■ **SELECTION**
This is indeed how I read the comment you replied to.

demarq•6h ago
It wouldn’t be a disaster, Apple already donates to the IDF. They literally have IDF among their staff.

How is none of this public knowledge

vlovich123•4h ago
Active serving IDF are also employed by Apple? I know there’s a lot of ex-IDF people in Silicon Valley but since the IDF is mandatory all it means is ex-Israeli people. They could still be secretly working for the Mossad but that’s generally something you can claim true of all foreign nationals - they’re also possibly just normal people with talent and experience.
demarq•4h ago
I’d like to clarify with a couple of questions.

- Are you saying that you believe apple is picking someone who is a real wizz with css, but because of the country’s laws they had to serve with the IDF?

- Are you saying the formality of having to be a former of your previous employer, as part of taking on new employment is to be unexpected in any way?

LtdJorge•4h ago
Are you saying that Apple should ban hiring Israelis since all of them have to serve in the IDF?
op00to•3h ago
Can you try your questions again, but this time coherently?
vlovich123•3h ago
I really don’t understand the questions and they bely an ignorance of things or are intentionally provocative (and not coherent) but I’ll try.

Firstly, the exploits in play would not be introduced by a “css whiz kid” first of all. Creating holes for rootkits like Pegasus requires deep low level expertise.

Secondly, AFAIK all the teams that would be involved on working on that are located in Cupertino - so these people had to relocate to the US.

But yes, I think finding anyone who was a child in Israel and didn’t serve in the IDF is very difficult. This is doubly-so for the tech sector since the IDF is often where they obtain their initial technical education and are serving between 18 and 21.

Unless you’re blanket just going to disallow recruiting from Israel or hiring people who moved from Israel to the US and might even be US citizens. But then you’re also going to have to explain why you’re applying this policy to Israelis and not Koreans, Singaporeans, Taiwanese, Norwegians, who have similar mandatory service requirements (plenty of countries do).

I’m not saying that Mossad don’t try to get their own secret agents working long term undercover in these places. But that’s also true of other secret services of enemies and allies alike and I would think they’re less likely to generate exploits intentionally and more likely to gather information and look for exploits by having access to source, documentation, and able to get information from peers. But Israelis having previously worked in the IDF doesn’t really provide any signal to me on the motivations or beliefs of that person.

demarq•3h ago
> But Israelis having previously worked in the IDF doesn’t really provide any signal to me on the motivations or beliefs of that person

You know what, you’re absolutely right. But you’d be wrong if it turns out it’s not the general IDF we’re talking about, and specifically not one all Israelis have to serve. And that Google has all the good stuff.

■ **AIM OF THE EXERCISE**
Please answer these questions about the thread above:
(a) Which rootkit is named as an example of something requiring deep low-level expertise?
(b) Where does vlovich123 say the teams that would work on such exploits are located?
(c) Between which ages does the thread say people serve in the IDF?

■ **GIVEN MATERIAL**
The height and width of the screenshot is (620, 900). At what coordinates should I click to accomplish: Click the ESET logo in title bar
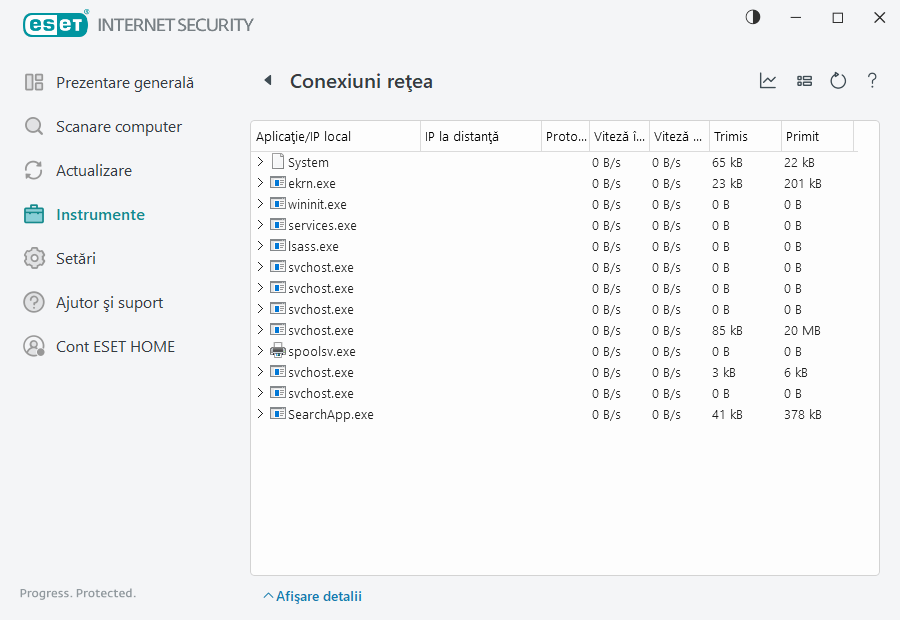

■ **WRITTEN RESPONSE**
(a) Pegasus
(b) Cupertino
(c) Between 18 and 21